"""

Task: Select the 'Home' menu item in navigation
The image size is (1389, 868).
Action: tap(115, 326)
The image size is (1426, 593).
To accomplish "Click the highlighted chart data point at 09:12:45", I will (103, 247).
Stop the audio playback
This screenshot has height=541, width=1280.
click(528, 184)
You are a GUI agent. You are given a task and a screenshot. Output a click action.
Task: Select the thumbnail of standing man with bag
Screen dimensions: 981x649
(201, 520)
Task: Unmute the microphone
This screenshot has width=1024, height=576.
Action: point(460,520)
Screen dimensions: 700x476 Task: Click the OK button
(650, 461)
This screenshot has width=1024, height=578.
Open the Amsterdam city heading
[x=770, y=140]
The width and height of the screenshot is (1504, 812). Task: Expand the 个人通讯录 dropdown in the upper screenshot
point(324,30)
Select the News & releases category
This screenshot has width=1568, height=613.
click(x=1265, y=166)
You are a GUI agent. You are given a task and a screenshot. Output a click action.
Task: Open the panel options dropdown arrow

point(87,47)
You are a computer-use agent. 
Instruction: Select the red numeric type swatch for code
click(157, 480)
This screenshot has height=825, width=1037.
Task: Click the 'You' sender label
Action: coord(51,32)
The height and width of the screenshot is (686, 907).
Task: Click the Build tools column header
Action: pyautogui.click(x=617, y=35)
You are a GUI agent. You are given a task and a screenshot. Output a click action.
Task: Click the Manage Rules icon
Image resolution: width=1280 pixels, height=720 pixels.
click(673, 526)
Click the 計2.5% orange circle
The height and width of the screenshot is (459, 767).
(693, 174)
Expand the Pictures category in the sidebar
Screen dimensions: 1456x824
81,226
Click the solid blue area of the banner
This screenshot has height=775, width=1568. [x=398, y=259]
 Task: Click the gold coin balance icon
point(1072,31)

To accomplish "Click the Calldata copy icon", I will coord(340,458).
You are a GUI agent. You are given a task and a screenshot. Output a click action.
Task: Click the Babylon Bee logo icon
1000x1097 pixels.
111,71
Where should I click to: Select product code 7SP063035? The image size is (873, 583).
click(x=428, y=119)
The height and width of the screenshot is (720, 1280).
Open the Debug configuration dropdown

"""

- **To do**
From the listing above, copy every line that includes the word "accomplish".

- **Your response**
To accomplish "Click the highlighted chart data point at 09:12:45", I will (103, 247).
To accomplish "Click the Calldata copy icon", I will coord(340,458).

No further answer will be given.